**Task prompt:** The material below must be output exactly, line for line.

**Extracted data:**
= Beginning of Section =
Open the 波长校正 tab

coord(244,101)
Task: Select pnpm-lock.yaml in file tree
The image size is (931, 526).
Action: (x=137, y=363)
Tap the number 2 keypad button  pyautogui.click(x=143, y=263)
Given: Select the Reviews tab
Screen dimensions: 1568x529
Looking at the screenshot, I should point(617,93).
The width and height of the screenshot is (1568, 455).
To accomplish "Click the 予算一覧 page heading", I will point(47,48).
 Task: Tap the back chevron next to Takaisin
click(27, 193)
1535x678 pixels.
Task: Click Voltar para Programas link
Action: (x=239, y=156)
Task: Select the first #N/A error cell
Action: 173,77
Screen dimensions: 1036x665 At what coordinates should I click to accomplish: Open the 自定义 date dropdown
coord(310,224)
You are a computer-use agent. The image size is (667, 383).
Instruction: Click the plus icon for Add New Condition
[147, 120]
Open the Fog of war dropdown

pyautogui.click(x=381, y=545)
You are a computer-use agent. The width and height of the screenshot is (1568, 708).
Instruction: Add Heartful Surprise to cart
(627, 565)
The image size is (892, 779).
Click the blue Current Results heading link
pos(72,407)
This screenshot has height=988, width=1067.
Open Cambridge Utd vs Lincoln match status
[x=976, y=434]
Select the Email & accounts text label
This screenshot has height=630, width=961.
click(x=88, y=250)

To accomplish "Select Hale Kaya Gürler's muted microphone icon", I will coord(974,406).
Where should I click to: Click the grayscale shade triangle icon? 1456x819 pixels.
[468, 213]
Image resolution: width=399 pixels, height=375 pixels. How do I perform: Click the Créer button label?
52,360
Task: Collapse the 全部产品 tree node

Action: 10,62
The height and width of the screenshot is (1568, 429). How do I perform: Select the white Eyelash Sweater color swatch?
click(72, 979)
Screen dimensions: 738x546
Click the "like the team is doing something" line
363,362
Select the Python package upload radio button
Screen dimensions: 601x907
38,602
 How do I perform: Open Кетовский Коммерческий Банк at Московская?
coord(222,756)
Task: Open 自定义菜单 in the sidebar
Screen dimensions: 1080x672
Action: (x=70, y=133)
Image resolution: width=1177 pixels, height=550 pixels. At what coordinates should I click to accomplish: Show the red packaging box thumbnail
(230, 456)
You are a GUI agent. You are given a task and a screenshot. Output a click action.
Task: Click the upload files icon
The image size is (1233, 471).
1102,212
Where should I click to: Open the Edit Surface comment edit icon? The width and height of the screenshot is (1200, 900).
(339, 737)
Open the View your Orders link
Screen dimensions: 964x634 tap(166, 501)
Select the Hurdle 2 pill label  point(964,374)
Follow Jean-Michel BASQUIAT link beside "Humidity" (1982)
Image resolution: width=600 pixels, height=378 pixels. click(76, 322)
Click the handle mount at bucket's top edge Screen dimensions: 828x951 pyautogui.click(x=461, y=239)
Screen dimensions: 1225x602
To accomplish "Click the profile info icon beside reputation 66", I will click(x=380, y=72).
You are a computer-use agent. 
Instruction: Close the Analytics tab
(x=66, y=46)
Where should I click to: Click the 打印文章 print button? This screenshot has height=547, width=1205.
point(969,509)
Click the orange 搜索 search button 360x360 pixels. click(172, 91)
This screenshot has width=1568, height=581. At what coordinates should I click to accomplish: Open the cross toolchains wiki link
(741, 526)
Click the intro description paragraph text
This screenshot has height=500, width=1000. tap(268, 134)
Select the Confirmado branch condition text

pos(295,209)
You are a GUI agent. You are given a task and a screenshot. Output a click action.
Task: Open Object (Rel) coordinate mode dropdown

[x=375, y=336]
= End of Section =
**Result of the exercise:**
Open the 波长校正 tab

coord(244,101)
Task: Select pnpm-lock.yaml in file tree
The image size is (931, 526).
Action: (x=137, y=363)
Tap the number 2 keypad button  pyautogui.click(x=143, y=263)
Given: Select the Reviews tab
Screen dimensions: 1568x529
Looking at the screenshot, I should point(617,93).
The width and height of the screenshot is (1568, 455).
To accomplish "Click the 予算一覧 page heading", I will point(47,48).
 Task: Tap the back chevron next to Takaisin
click(27, 193)
1535x678 pixels.
Task: Click Voltar para Programas link
Action: (x=239, y=156)
Task: Select the first #N/A error cell
Action: 173,77
Screen dimensions: 1036x665 At what coordinates should I click to accomplish: Open the 自定义 date dropdown
coord(310,224)
You are a computer-use agent. The image size is (667, 383).
Instruction: Click the plus icon for Add New Condition
[147, 120]
Open the Fog of war dropdown

pyautogui.click(x=381, y=545)
You are a computer-use agent. The width and height of the screenshot is (1568, 708).
Instruction: Add Heartful Surprise to cart
(627, 565)
The image size is (892, 779).
Click the blue Current Results heading link
pos(72,407)
This screenshot has height=988, width=1067.
Open Cambridge Utd vs Lincoln match status
[x=976, y=434]
Select the Email & accounts text label
This screenshot has height=630, width=961.
click(x=88, y=250)

To accomplish "Select Hale Kaya Gürler's muted microphone icon", I will coord(974,406).
Where should I click to: Click the grayscale shade triangle icon? 1456x819 pixels.
[468, 213]
Image resolution: width=399 pixels, height=375 pixels. How do I perform: Click the Créer button label?
52,360
Task: Collapse the 全部产品 tree node

Action: 10,62
The height and width of the screenshot is (1568, 429). How do I perform: Select the white Eyelash Sweater color swatch?
click(72, 979)
Screen dimensions: 738x546
Click the "like the team is doing something" line
363,362
Select the Python package upload radio button
Screen dimensions: 601x907
38,602
 How do I perform: Open Кетовский Коммерческий Банк at Московская?
coord(222,756)
Task: Open 自定义菜单 in the sidebar
Screen dimensions: 1080x672
Action: (x=70, y=133)
Image resolution: width=1177 pixels, height=550 pixels. At what coordinates should I click to accomplish: Show the red packaging box thumbnail
(230, 456)
You are a GUI agent. You are given a task and a screenshot. Output a click action.
Task: Click the upload files icon
The image size is (1233, 471).
1102,212
Where should I click to: Open the Edit Surface comment edit icon? The width and height of the screenshot is (1200, 900).
(339, 737)
Open the View your Orders link
Screen dimensions: 964x634 tap(166, 501)
Select the Hurdle 2 pill label  point(964,374)
Follow Jean-Michel BASQUIAT link beside "Humidity" (1982)
Image resolution: width=600 pixels, height=378 pixels. click(76, 322)
Click the handle mount at bucket's top edge Screen dimensions: 828x951 pyautogui.click(x=461, y=239)
Screen dimensions: 1225x602
To accomplish "Click the profile info icon beside reputation 66", I will click(x=380, y=72).
You are a computer-use agent. 
Instruction: Close the Analytics tab
(x=66, y=46)
Where should I click to: Click the 打印文章 print button? This screenshot has height=547, width=1205.
point(969,509)
Click the orange 搜索 search button 360x360 pixels. click(172, 91)
This screenshot has width=1568, height=581. At what coordinates should I click to accomplish: Open the cross toolchains wiki link
(741, 526)
Click the intro description paragraph text
This screenshot has height=500, width=1000. tap(268, 134)
Select the Confirmado branch condition text

pos(295,209)
You are a GUI agent. You are given a task and a screenshot. Output a click action.
Task: Open Object (Rel) coordinate mode dropdown

[x=375, y=336]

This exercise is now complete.